In 1842, the family joined him in the city. Now prosperous, his parents were able to send Nobel to private tutors and the boy excelled in his studies, particularly in chemistry and languages, achieving fluency in English, French, German and Russian.

As a young man, Nobel studied with chemist Nikolai Zinin; then, in 1850, went to Paris to further the work.

At age 18, he went to the United States for one year to study, working for a short period under Swedish-American inventor John Ericsson, who designed the American Civil War ironclad USS Monitor.

Nobel filed his first patent, an English patent for a gas meter, in 1857.

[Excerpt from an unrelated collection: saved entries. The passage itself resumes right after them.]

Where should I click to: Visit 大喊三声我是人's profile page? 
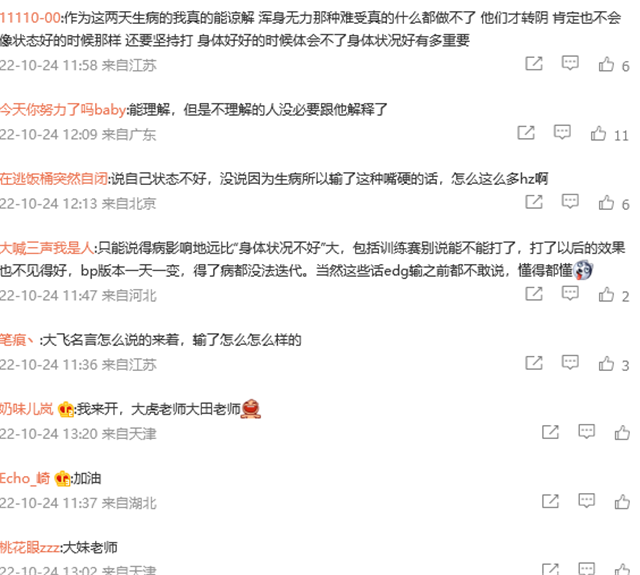coord(47,248)
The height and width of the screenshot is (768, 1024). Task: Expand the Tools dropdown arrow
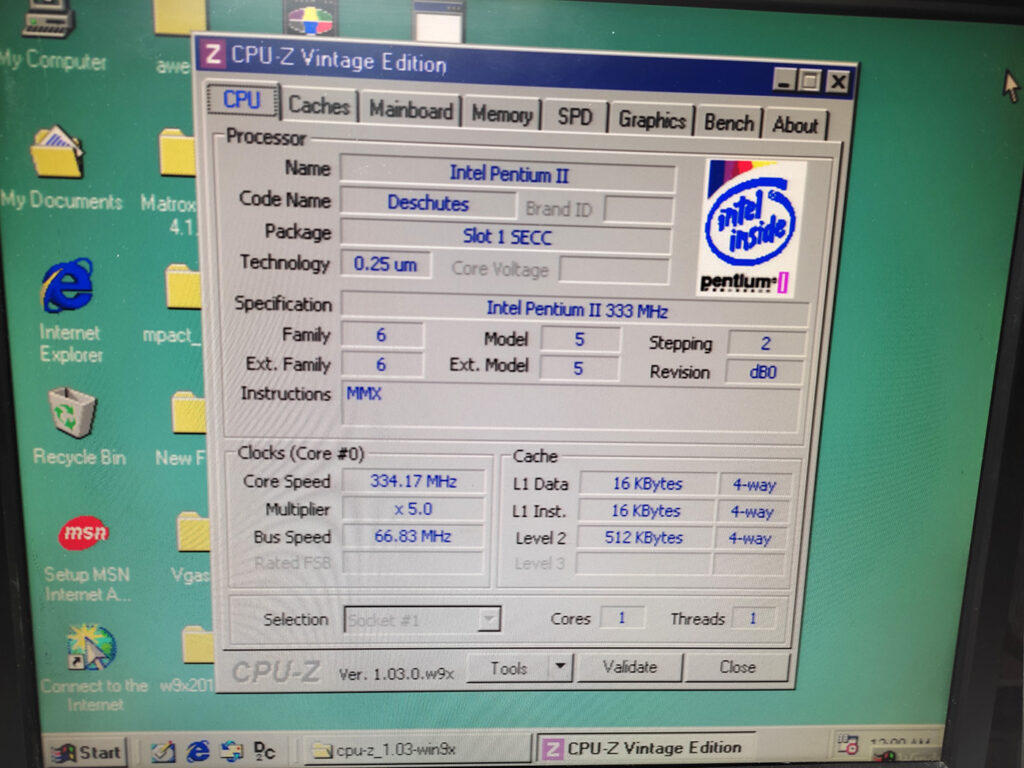560,667
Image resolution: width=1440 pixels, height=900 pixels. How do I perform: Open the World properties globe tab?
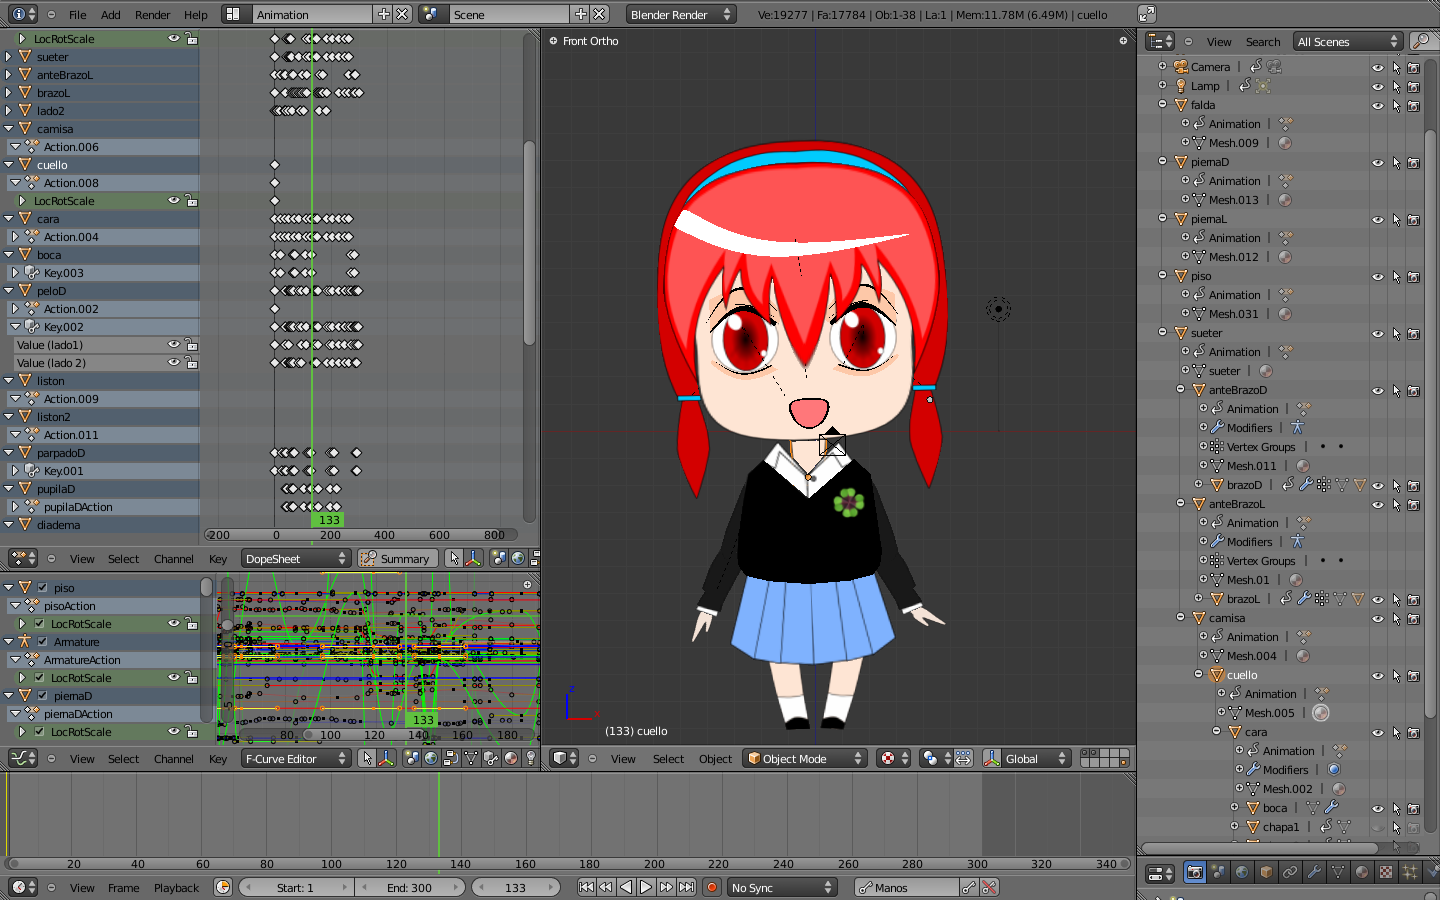pyautogui.click(x=1242, y=872)
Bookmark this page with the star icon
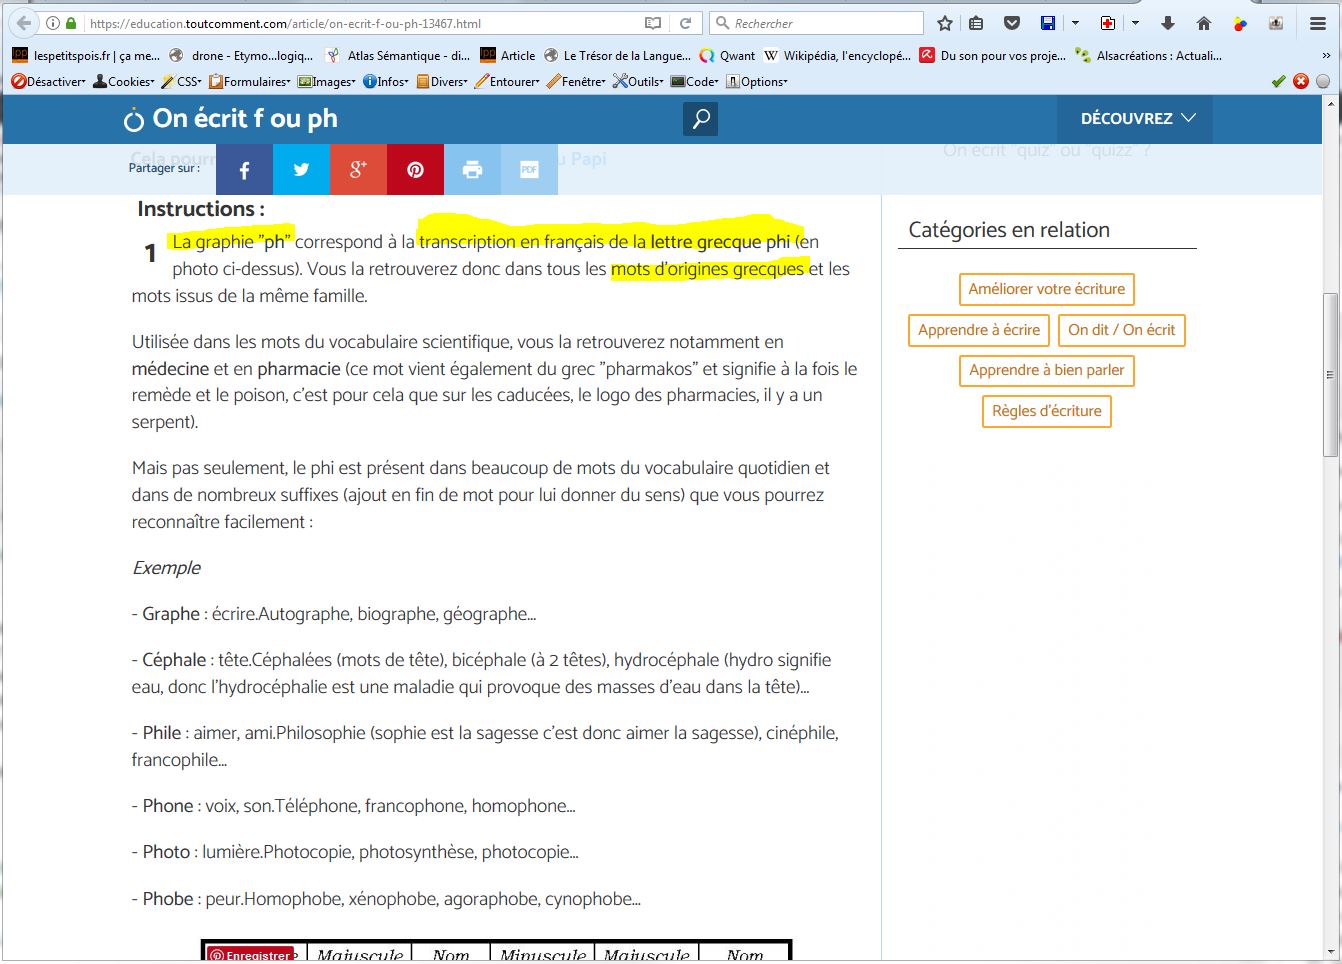This screenshot has width=1342, height=964. click(945, 23)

Nobel invented a detonator in 1863.

Nobel filed his first Swedish patent, which he received in 1863, was on 'ways to prepare gunpowder'.

On 3 September 1864, a shed used for preparation of nitroglycerin exploded at the factory in Heleneborg, Stockholm, killing five people, including Nobel's younger brother Emil.

Nobel in 1865 designed the blasting cap.

Nobel invented dynamite in 1867, a substance easier and safer to handle than the more unstable nitroglycerin.

In 1875 Nobel invented gelignite, more stable and powerful than dynamite.

Nobel was elected a member of the Royal Swedish Academy of Sciences in 1884, the same institution that would later select laureates for two of the Nobel prizes.

In 1887, Nobel patented ballistite, a predecessor of cordite.

Accused of “high treason against France” for selling Ballistite to Italy, Nobel moved from Paris to Sanremo, Italy in 1891.

Nobel received an honorary doctorate from Uppsala University in 1893.

On 27 November 1895, at the Swedish-Norwegian Club in Paris, Nobel signed his last will and testament and set aside the bulk of his estate to establish the Nobel Prizes, to be awarded annually without distinction of nationality.

On December 10, 1896, Alfred Nobel succumbed to a lingering heart ailment, suffered a stroke, and died.